Description of the task> Copy out each line of the entries where the word "handle" is present.

Data>
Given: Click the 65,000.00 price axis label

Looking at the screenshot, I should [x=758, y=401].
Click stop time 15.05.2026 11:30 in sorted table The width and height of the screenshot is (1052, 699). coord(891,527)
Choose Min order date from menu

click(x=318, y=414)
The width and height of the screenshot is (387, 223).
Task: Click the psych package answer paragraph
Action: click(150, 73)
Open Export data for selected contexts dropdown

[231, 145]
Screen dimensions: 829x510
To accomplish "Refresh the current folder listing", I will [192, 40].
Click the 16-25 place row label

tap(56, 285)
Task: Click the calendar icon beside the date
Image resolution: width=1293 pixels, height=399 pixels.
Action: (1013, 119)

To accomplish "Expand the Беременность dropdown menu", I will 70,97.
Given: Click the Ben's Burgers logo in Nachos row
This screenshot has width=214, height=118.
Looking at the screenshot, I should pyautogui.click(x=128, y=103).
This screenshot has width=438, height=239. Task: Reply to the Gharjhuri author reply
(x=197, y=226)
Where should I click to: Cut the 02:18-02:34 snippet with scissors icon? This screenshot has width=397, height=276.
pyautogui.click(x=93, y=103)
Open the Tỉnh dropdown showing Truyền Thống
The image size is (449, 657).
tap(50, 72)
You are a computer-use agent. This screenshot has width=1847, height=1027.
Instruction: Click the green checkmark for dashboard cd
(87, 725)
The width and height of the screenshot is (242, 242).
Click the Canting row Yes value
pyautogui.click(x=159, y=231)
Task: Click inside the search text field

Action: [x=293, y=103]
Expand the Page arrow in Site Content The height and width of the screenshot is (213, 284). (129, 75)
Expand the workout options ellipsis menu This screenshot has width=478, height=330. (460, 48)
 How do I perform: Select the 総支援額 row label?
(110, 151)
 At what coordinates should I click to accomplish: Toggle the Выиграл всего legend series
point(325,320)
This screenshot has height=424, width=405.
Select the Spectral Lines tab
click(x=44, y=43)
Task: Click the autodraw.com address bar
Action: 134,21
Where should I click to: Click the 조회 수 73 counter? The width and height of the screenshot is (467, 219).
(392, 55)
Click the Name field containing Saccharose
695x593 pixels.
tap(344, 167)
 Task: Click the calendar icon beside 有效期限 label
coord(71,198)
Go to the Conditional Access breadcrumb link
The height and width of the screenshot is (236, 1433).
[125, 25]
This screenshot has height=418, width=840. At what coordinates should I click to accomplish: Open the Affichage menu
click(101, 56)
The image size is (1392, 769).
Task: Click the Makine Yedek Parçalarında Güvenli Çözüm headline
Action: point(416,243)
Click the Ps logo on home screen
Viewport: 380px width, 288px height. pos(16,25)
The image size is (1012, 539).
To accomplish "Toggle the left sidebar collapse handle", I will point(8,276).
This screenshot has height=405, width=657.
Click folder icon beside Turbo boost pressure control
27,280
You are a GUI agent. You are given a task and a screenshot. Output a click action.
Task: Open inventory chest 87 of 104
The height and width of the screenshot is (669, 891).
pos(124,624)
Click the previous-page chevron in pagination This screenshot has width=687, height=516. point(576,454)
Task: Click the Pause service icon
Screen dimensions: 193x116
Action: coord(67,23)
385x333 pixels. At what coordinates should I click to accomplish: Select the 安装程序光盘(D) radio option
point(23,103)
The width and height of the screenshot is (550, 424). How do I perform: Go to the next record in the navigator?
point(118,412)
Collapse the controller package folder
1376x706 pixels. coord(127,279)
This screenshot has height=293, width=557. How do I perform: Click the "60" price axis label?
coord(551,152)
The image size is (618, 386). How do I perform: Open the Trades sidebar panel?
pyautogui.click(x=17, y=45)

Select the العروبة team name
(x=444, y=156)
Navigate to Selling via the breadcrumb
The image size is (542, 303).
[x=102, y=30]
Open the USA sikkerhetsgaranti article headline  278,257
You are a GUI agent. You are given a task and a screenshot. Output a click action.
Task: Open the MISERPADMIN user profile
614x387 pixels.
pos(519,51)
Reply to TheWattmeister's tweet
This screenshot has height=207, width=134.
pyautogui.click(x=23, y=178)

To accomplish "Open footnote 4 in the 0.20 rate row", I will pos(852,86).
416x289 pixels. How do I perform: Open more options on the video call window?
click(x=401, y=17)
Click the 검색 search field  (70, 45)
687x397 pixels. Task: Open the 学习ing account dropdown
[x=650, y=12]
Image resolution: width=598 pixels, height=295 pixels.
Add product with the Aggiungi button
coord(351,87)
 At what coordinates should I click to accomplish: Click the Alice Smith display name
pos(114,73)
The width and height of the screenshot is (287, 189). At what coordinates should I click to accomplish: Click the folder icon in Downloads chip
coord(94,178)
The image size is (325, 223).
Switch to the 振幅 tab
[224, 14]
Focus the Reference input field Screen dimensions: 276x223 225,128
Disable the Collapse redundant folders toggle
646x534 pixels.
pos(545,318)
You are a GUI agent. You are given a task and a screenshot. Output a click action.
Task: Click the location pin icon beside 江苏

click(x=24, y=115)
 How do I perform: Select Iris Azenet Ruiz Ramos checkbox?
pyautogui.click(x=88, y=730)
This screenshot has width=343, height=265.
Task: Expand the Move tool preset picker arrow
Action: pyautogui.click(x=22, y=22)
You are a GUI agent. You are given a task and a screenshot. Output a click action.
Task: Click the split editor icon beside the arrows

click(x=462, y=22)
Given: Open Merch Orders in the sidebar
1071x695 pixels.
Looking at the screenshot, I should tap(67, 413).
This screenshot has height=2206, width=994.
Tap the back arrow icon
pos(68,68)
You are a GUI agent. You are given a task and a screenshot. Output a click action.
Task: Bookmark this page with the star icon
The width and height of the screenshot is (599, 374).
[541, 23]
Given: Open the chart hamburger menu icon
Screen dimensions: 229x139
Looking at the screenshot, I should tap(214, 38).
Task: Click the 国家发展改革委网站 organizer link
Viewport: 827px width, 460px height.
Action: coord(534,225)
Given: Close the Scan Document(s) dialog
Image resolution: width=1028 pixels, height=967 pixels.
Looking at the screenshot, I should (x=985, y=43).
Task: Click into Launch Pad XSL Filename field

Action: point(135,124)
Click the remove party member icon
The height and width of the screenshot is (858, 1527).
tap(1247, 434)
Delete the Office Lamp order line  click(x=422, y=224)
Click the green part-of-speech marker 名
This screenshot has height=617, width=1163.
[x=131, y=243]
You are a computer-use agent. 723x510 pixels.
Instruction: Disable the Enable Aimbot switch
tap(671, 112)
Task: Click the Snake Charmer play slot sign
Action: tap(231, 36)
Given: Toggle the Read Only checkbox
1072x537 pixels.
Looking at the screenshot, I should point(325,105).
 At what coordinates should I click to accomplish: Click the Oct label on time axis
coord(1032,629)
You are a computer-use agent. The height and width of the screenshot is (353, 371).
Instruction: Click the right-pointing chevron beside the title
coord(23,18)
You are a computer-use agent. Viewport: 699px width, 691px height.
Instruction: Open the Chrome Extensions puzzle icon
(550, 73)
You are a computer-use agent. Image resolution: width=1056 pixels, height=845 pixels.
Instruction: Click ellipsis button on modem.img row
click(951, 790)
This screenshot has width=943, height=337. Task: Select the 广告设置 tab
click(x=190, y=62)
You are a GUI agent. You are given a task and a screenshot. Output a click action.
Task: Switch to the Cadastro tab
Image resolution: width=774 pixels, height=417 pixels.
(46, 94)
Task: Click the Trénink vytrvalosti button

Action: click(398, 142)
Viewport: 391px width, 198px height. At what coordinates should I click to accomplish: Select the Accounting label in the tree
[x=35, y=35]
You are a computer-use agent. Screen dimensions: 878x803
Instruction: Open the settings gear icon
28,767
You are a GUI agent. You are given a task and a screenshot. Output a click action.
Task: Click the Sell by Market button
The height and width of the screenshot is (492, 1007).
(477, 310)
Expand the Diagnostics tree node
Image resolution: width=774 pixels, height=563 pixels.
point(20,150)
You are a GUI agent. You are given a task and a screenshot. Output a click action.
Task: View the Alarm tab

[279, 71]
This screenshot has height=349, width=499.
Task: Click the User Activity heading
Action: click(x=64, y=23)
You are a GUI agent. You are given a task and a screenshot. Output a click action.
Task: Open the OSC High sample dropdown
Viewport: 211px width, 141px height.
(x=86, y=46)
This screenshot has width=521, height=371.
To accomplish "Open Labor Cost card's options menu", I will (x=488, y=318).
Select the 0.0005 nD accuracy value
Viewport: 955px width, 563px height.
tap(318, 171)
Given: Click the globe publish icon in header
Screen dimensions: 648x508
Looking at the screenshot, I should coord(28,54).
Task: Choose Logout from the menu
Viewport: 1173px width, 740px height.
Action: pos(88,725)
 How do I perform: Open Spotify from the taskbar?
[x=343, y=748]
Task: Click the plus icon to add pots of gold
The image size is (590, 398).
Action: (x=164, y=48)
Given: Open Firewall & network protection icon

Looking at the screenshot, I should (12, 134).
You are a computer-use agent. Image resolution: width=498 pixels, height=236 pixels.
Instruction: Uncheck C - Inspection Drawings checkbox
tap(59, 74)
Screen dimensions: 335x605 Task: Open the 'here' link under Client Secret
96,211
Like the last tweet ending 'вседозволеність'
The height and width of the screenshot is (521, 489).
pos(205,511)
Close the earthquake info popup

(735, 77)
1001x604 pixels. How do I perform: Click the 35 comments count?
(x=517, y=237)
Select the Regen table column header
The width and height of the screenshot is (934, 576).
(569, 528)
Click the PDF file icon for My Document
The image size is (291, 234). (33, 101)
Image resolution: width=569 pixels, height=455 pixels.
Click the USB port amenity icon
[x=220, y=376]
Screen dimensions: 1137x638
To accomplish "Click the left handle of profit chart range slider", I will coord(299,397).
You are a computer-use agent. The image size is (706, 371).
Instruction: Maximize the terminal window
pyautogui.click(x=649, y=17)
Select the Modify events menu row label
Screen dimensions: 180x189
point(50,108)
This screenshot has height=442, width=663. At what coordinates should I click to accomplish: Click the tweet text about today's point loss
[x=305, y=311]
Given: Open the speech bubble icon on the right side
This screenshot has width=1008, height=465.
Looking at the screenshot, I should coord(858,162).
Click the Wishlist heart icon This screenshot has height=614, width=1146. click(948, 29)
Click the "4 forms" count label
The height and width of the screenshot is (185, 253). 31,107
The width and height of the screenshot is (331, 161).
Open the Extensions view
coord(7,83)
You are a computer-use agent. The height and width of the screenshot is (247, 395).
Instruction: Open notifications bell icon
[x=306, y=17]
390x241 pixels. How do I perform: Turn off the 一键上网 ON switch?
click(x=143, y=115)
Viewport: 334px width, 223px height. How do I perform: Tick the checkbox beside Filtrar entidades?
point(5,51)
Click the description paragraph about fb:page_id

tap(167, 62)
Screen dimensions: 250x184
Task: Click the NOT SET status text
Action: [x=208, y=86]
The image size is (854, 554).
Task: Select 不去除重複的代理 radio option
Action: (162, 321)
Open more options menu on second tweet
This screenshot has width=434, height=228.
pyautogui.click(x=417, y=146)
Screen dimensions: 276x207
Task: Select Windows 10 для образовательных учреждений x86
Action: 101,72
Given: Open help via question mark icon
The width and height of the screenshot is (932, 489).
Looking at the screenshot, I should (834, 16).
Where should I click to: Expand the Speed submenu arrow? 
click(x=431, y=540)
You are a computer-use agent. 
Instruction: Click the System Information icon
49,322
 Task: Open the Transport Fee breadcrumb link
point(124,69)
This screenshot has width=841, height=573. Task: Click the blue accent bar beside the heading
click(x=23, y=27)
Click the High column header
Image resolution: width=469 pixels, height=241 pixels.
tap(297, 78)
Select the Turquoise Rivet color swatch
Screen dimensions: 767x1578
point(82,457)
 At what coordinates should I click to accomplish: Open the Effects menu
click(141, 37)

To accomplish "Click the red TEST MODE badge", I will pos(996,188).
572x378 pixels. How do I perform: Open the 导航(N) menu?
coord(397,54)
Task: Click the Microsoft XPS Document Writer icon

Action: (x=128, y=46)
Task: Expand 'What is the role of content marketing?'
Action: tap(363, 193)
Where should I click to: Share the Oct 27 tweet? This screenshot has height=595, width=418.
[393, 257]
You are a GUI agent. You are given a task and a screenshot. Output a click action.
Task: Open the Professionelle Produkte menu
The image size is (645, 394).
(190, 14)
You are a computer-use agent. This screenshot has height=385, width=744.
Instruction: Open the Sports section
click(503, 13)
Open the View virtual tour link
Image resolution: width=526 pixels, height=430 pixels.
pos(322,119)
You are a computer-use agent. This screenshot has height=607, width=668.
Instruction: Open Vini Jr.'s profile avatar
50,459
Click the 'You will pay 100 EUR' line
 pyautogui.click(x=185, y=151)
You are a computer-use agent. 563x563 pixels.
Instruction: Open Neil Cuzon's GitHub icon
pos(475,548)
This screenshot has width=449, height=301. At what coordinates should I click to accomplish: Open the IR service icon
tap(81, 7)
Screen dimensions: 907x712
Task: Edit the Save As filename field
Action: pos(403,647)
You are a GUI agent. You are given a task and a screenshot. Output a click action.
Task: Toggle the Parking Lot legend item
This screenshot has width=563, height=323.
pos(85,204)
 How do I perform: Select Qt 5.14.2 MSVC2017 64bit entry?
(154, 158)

Exercise answer>
To accomplish "Toggle the left sidebar collapse handle", I will point(8,276).
To accomplish "Click the left handle of profit chart range slider", I will coord(299,397).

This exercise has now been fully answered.